--- Work required ---
Duplicate the stretch of the essay on addiction from "I am an addict." through "it back down." word for word.

--- Selected passage ---
▬▬▬

Addicted

I am an addict. It doesn’t really matter what I’m addicted to; it’s all the same. Women, booze, heroin, meth…the addiction remains the same. When you first start, you still feel like a person. You may have some pretty rough reasons for picking it up, but nothing can compare to the reasons you can’t put it back down.

It’s like you start out whole, or at least something close to it, and you sell a piece of your soul to the devil with every fix. You chip away little slivers of yourself until all that’s left is a cold soul. You check your pulse now and then, wondering if there’s still a heart within your chest.

That’s not so bad until it’s all you’re left with. People don’t seem to understand that addiction is enjoyable; you wouldn’t be hooked if it wasn’t. Eventually, however, you have a moment of clarity, that brisk morning where you catch a glimpse of yourself in the mirror and you’re not sure who you’re looking at.

The change is in the eyes. The eyes tell you what the rest of you hides. The eyes show the experiences, the loss, the pain, and most importantly, the self-loathing.

At a certain point, that’s all that remains. And that is where I am.

There came a day for me where I stopped doing it for the pleasure and started doing it because it made me feel something; it was better than not feeling anything at all. When I went without, I couldn’t avoid my emptiness. I wound up just staring at the wall, contemplating the nothingness I had become.

It’s all I have anymore. I chased away all my friends, scared away all my family, and now this is all I have left to my name.

It’s not a sickness. It’s not a disease. I can’t go to the doctor and get a shot, and then suddenly be all better.

It’s not weakness, either. I’m not weak; I’m broken.

This is the outward expression of something that has lain dormant in me for a long time. My addiction is evidence that the decay inside my soul is so rampant that it affects my body as well as my mind. It controls my actions; I used to despise the fact that I let it turn me into this. Now, I don’t give a damn.

This…thing, this monster inside me, I know it will be the end of me. This is going to kill me one of these days. The sad thing is I’m perfectly okay with that. I mean, I’m practically dead already. Inside, I am empty; it’s just my body that carries on.

▬▬▬

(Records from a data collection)
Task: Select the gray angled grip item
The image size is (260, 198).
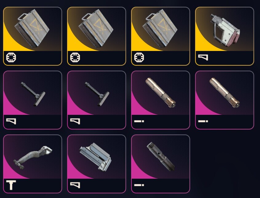Action: coord(33,164)
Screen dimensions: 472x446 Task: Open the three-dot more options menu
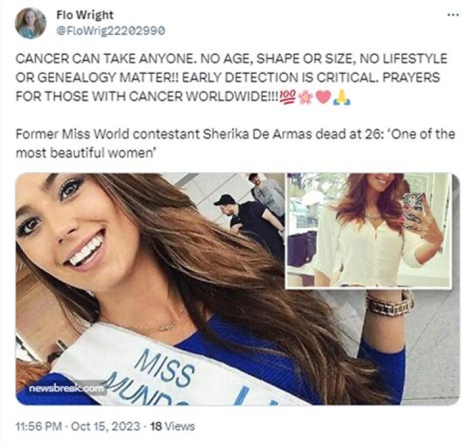454,14
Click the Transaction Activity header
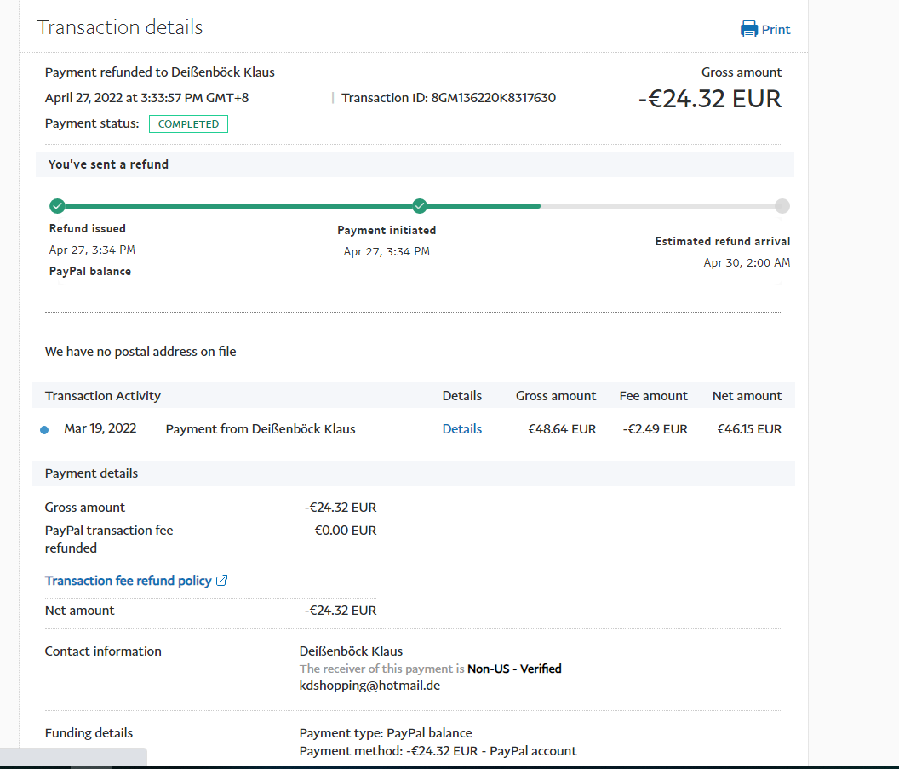The width and height of the screenshot is (899, 769). click(x=103, y=396)
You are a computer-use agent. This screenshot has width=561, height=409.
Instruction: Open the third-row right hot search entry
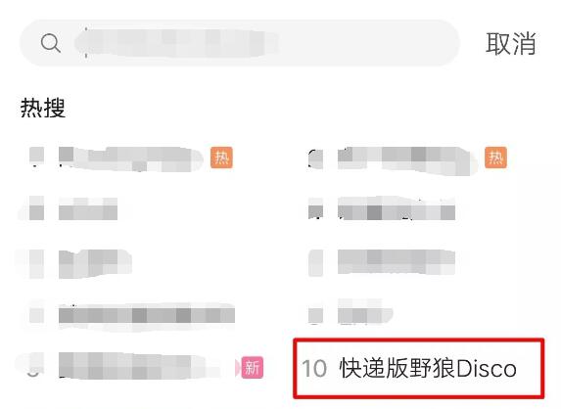point(397,262)
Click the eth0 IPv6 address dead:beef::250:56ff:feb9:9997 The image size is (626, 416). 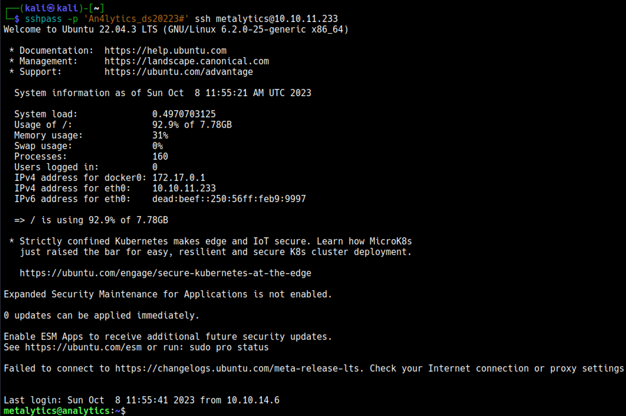(x=229, y=199)

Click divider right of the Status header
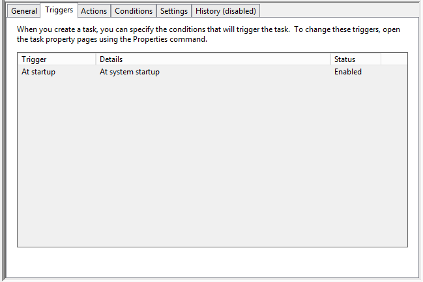pos(381,59)
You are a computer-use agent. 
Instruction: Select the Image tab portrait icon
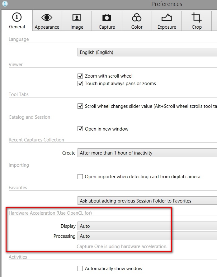coord(77,17)
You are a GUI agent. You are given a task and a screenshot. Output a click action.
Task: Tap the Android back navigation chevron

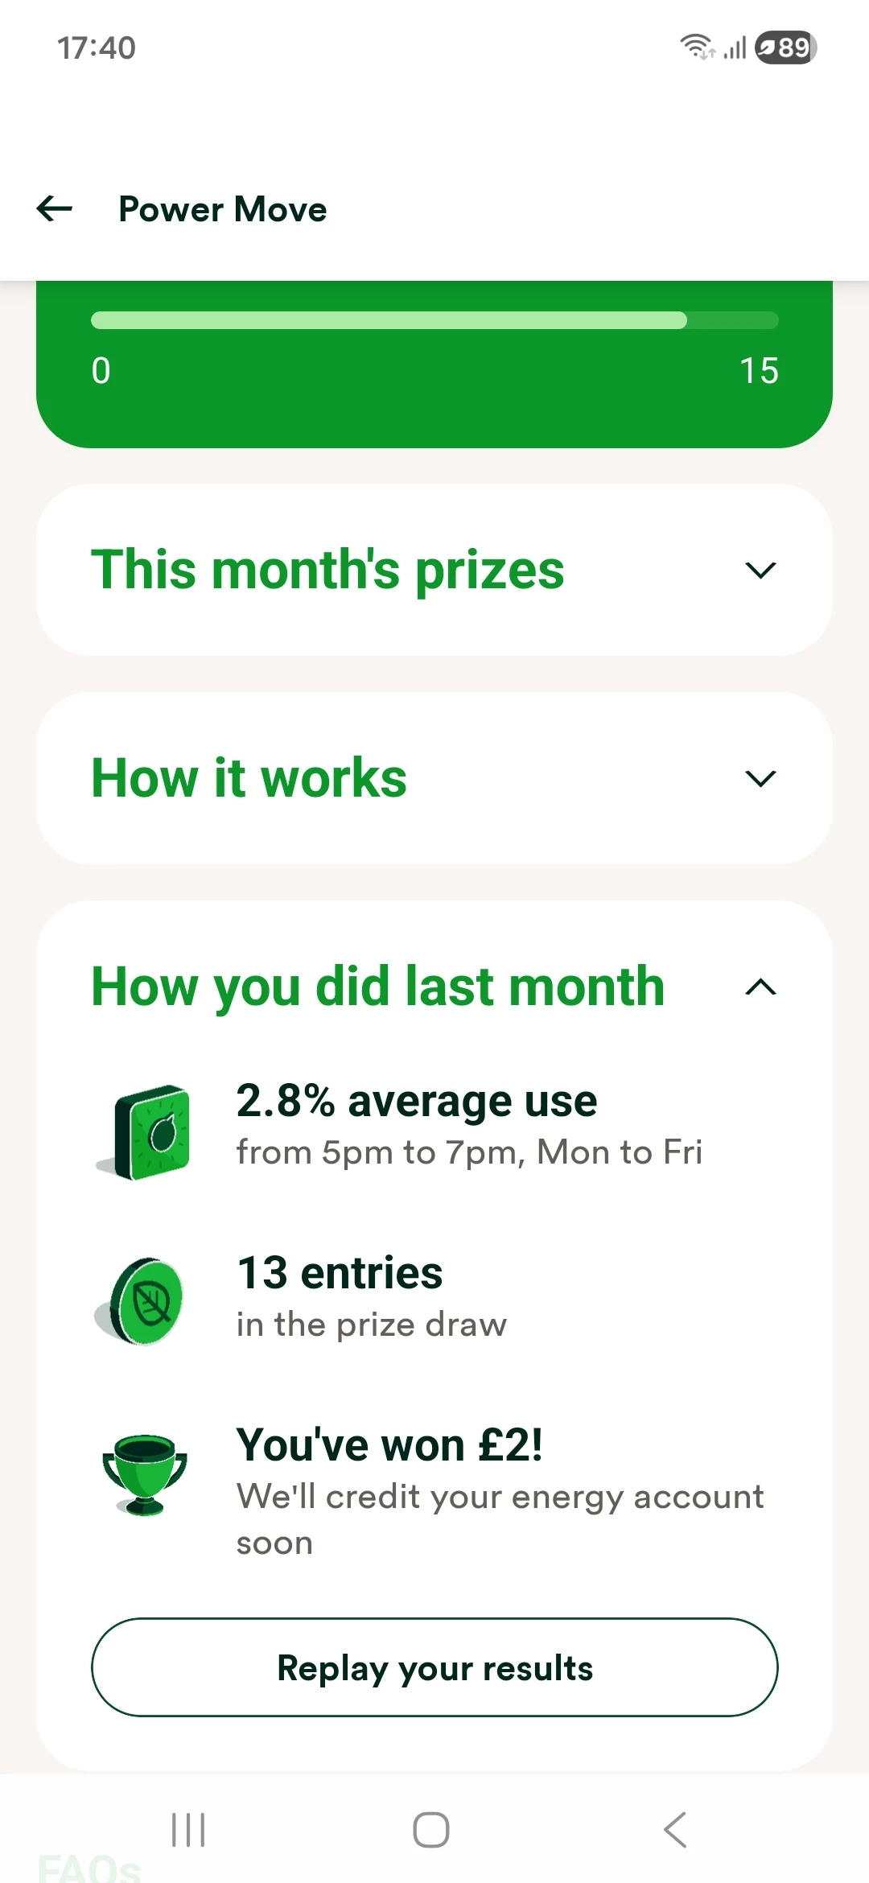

▬▬▬

--- Response for this exercise ---
I am an addict. It doesn’t really matter what I’m addicted to; it’s all the same. Women, booze, heroin, meth…the addiction remains the same. When you first start, you still feel like a person. You may have some pretty rough reasons for picking it up, but nothing can compare to the reasons you can’t put it back down.